Söz konusu yaşlı kadın sahip olduğu gelişmiş teknoloji ürünü bir araçla Eduard’a paralel evrenler arası bir seyahat imkanı sunuyor. Eduard da ailesinin ölümünü engellemek ve her şeyi yoluna koymak hayaliyle bu teklifi kabul ediyor ve hikayemiz başlıyor.

*Dizinin merkezinde bulunan Eduard karakterine La Catedral Del Mar dizisinden anımsanabilecek Pablo Derqui hayat veriyor.

*Dizinin bir diğer başrol oyuncusu olarak lanse edilebilecek Andrea Ros, Eduard’ın karısı Elisa karakterini canlandırıyor.

*Eduard’a yardımcı olan yaşlı kadın Dr.
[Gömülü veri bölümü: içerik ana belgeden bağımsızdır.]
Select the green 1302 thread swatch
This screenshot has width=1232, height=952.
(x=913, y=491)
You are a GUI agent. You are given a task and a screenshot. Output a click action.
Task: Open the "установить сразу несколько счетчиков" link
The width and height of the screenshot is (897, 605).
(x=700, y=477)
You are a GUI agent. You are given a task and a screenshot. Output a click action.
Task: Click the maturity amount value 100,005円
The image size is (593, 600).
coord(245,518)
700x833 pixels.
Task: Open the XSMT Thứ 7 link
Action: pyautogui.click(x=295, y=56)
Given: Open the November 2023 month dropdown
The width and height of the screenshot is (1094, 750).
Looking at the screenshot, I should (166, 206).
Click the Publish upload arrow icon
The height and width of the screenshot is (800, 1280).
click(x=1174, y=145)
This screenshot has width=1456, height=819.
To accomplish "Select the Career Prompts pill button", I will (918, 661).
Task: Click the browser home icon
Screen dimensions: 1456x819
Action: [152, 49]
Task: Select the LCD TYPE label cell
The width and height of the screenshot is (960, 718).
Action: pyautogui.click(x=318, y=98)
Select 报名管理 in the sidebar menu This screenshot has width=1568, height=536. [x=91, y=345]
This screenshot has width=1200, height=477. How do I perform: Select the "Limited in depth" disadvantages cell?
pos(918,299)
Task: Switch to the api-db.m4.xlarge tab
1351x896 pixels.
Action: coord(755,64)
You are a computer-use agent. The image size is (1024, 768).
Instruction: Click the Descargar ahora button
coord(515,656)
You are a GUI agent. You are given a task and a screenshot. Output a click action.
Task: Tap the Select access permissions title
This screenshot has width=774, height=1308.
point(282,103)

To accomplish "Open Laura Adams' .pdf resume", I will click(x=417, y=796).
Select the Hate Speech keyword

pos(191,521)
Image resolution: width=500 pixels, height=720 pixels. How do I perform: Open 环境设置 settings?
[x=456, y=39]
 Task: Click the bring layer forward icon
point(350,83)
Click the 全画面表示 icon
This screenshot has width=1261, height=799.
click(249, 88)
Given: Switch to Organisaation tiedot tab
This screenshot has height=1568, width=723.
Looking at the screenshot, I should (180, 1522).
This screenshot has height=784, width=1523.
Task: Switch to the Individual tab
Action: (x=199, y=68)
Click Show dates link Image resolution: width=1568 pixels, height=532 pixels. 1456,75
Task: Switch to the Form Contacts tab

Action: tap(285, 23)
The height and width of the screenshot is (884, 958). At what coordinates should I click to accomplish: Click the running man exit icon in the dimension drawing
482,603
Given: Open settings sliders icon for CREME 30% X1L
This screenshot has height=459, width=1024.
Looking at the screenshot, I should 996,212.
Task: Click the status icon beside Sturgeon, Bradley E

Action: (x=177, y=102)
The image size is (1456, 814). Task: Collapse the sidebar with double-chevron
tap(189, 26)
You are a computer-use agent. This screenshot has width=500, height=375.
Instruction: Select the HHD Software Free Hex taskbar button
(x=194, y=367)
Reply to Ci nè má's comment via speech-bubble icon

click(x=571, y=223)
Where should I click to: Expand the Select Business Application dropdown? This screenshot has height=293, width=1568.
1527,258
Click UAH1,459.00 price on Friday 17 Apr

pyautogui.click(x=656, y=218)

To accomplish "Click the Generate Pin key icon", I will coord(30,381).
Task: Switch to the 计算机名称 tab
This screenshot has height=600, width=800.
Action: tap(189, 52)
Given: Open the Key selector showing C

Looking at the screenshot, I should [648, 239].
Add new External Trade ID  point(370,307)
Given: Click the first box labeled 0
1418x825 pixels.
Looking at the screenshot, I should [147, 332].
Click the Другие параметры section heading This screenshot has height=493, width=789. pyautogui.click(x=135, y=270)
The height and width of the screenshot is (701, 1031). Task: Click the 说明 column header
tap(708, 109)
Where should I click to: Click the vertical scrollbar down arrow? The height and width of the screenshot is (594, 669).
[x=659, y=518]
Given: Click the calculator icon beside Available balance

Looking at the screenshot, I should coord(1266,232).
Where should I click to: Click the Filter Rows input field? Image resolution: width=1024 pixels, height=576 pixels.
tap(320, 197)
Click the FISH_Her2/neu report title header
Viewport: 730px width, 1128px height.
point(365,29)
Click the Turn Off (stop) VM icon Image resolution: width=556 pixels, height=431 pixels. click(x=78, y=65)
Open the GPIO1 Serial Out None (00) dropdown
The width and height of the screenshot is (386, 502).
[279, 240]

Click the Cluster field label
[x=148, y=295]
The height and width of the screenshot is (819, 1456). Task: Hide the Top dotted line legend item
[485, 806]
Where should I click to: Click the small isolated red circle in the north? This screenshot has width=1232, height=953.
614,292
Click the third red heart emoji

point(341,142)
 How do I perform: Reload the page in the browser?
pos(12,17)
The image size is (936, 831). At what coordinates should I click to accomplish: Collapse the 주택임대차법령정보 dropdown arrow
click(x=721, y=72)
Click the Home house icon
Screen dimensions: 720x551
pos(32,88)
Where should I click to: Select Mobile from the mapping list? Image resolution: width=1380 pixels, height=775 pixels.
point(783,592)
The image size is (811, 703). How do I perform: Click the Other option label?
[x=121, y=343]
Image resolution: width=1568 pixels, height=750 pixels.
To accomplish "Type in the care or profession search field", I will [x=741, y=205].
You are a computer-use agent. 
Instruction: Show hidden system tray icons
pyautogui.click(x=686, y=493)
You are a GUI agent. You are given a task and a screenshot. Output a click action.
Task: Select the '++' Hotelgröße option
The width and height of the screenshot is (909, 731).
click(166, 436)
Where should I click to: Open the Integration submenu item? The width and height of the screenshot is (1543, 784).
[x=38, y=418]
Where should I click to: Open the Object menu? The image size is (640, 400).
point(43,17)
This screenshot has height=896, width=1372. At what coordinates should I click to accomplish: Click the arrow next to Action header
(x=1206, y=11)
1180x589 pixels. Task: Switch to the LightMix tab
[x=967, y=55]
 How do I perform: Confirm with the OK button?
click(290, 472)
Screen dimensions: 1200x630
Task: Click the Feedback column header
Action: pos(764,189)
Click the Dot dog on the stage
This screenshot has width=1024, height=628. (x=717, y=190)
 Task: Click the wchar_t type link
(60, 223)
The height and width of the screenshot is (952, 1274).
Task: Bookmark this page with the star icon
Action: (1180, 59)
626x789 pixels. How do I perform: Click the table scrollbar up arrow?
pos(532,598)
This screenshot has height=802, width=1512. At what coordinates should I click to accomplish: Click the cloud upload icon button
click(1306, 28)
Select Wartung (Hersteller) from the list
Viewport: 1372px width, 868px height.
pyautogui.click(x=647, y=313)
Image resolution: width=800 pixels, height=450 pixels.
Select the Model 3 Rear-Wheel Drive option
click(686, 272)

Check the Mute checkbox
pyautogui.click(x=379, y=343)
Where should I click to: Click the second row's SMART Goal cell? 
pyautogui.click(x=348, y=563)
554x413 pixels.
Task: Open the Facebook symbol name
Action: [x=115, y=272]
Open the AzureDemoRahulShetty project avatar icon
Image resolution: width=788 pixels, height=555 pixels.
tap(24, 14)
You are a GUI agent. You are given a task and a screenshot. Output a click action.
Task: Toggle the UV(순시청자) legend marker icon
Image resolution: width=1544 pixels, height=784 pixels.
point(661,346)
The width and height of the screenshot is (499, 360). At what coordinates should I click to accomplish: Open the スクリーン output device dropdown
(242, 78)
Everest rolünde Fugitiva dizisinden anımsanabilecek Mercedes Sampietro‘yu izliyoruz.

*Eduard ve Elisa’nın öğrencilik yıllarından beri iki yakın arkadaşı olan Clara ve Òscar karakterlerine Paula Malia ve Javier Beltrán hayat veriyor.

*Eduard’ın annesi Maria rolünde Montse Guallar‘ı, Elisa’nın babası Joan rolünde ise Abel Folk‘u izliyoruz. Berta Galo ve Joel Bramona da Eduard ve Elisa’nın çocuklarını canlandırıyor.

Öncelikle ilk 2 bölümde sabırlı davranmak lazım diziye. İlk bölümün son 40 dakikası ve ikinci bölümün ilk 25 dakikasında dizi en formsuz dönemini yaşıyor. Hatta ilk bölümün basitliği devam etmemeyi bile düşündürtüyor insana. Ama 3. bölümden itibaren kıvama geliyor, duygulara hitap etmeye başlıyor ve izlemesi son derece keyifli, akıcı ve sürükleyici bir dizi haline geliyor. Ucu kapalı ve tatmin edici bir şekilde de hikayesini kapatmayı başarıyor. Başrolleri paylaşan Pablo Derqui-Andrea Ros ikilisi gayet iyi iş çıkarıyor ve sezon boyunca işittiğimiz bu ve şu şarkılar da ister istemez kulaklara kazınıyor.

Bilim kurgu ve romantizmi bir arada seviyorsanız, daha önce bu türde birkaç film falan izleyip keyif almışsanız eminim ki bu diziyi de seveceksiniz. İzlemeye niyeti olanlara iyi seyirler dilerim.